The demonstrators denounced Prime Minister Samir Rifai’s economic policies, saying reforms introduced by him, which led to cuts in subsidies for basic commodities, have caused the soaring food and fuel prices, unemployment and poverty.
“Rifai go away, prices are on fire and so are the Jordanians,” protesters chanted.
Protesters have also demanded that the prime minister be democratically elected rather than appointed by the King.
Today’s protests came while the prime minister and the country’s ruler King Abdullah II have promised to make reforms.
On Wednesday, following two weeks of anti-government demonstrations in various cities across Jordan against high commodity prices and government policies, King Abdullah II announced that it is time to bring about more political and economic reforms in the country.

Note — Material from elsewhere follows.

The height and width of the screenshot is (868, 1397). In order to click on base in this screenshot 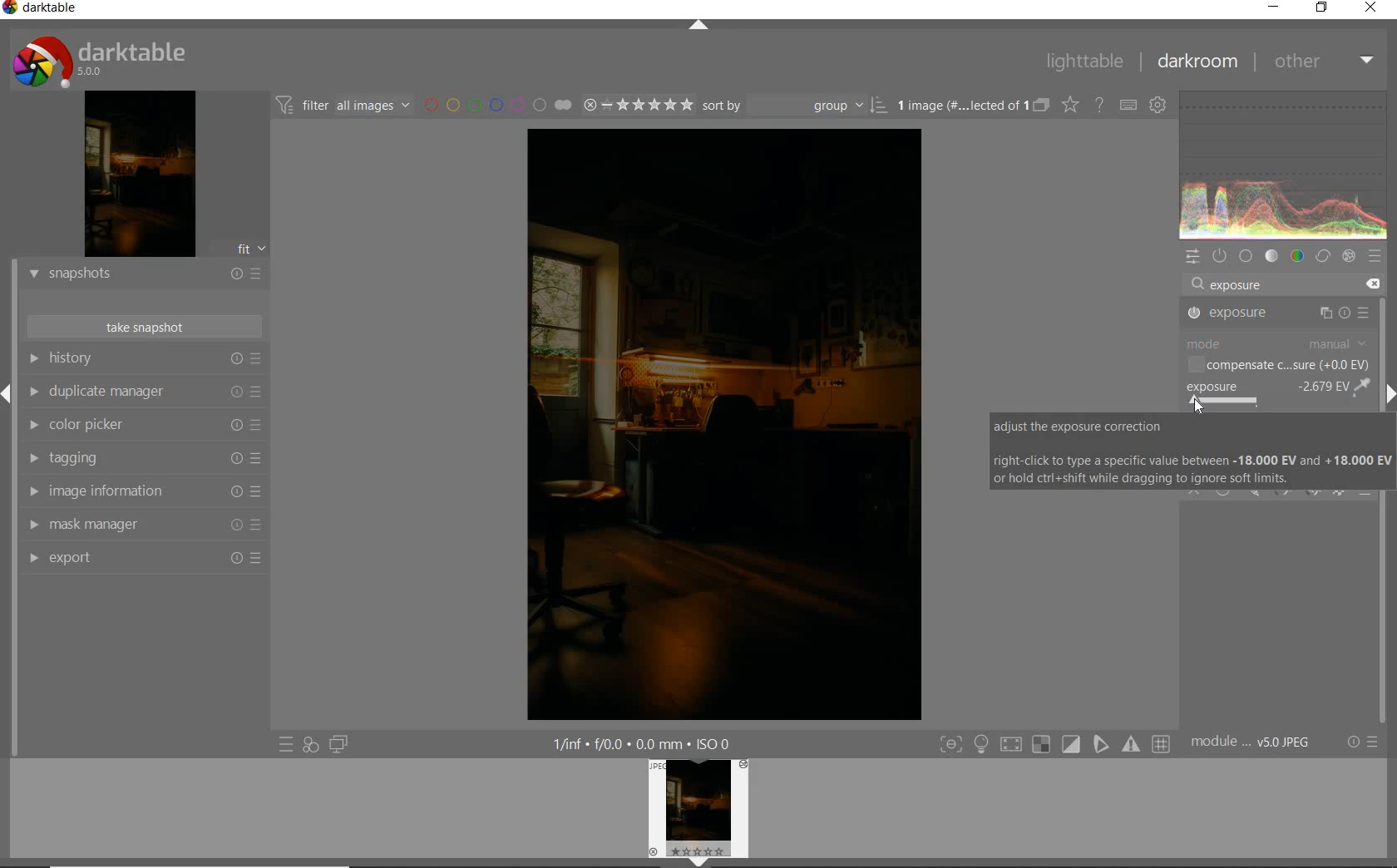, I will do `click(1245, 256)`.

“Abdullah II insisted on the need to move forward with clear and transparent programs of political and economic reform, which will allow the kingdom to overcome the economic challenges, and assure Jordan and Jordanians the decent future they deserve,” the royal palace cited the king as saying.
“The king underlined the need for senators and all officials to be in constant contact with the people in all provinces of the kingdom to hear their grievances and open a completely frank dialogue with them on their ambitions, their interests and the issues of the day,” it added.
Jordan’s prime minister has also announced a pay increase for civil servants and retirement pensions as well as the expansion of a state subsidy program.
The measures, however, failed to stop anti-government demonstrators from taking to the streets.
Inspired by the Tunisian revolution, Jordanians say they will press ahead with their campaign until their demands are met.